If you are having a dispute with your business partner that appears headed to court, you may want to consider pre-litigation mediation, which may be the best way to resolve the dispute. If the issues can be addressed before the situation gets ugly, huge dollars may be saved on attorneys’ fees, and tremendous business disruption may be avoided. An accountant, clergy member, or business-savvy family friend (trusted by both parties, of course) could act as a mediator in such a case.
Communication is often the key to salvaging a business relationship. In one recent case, we discovered that the 75% owner was treating the 25% shareholder unfairly (providing large bonuses to themselves, instead of paying dividends pro rata) because they believed the minority shareholder was diverting their efforts to another business. When they finally discussed it and the majority shareholder learned that their business partner’s “side business” was really a charity, the entire business relationship took on a different tone. The business relationship was healed simply with direct communication.
If some sort of mediation is opted for pre-litigation, you actually may achieve a better result if both parties sit in a room together, without attorneys being present. That was a difficult sentence for a lawyer to write, but it’s true – lawyers sometimes get in the way of settlements. A client reading this may think that lawyers have an incentive to keep a case going to “churn” fees. While clearly some lawyers do this, I am referring to the simple fact that lawyers and business owners often see things through a different perspective. Lawyers are paid to look for worst case scenarios, while sometimes focusing on the negatives is not conducive to getting a deal done. Nevertheless, in a shareholder dispute where litigation may be inevitable, seeking at the very least behind-the-scenes advice from an attorney experienced in shareholder litigation is critical.

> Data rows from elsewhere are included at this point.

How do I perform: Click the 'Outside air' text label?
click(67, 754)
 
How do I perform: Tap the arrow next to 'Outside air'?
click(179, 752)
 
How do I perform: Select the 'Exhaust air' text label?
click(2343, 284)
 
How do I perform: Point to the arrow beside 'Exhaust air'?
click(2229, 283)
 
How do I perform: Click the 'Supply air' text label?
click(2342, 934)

There may be issues that you aren’t aware of that bear on the strength of your case, which would give you confidence, and possibly the upper hand, during your mediation discussions. For example, in New Jersey, the failure to pay dividends to shareholders, when the company could have done so, may constitute shareholder oppression under the right circumstances. Knowing this may greatly strengthen your negotiating hand. Or, you could learn that your complaints, while valid, are simply not recognized under the law as actionable, leading you to rethink just how far you want to push your particular issue.
Pre-litigation mediation may be advisable in certain circumstances, but you are looking for a successful result – not just a result. Be prepared, and be well-advised by someone who has handled cases like yours before. And don’t be afraid to sit down with your business partner and try to save a fortune on legal fees. Unfortunately, there’s plenty of work out there for us shareholder dispute attorneys.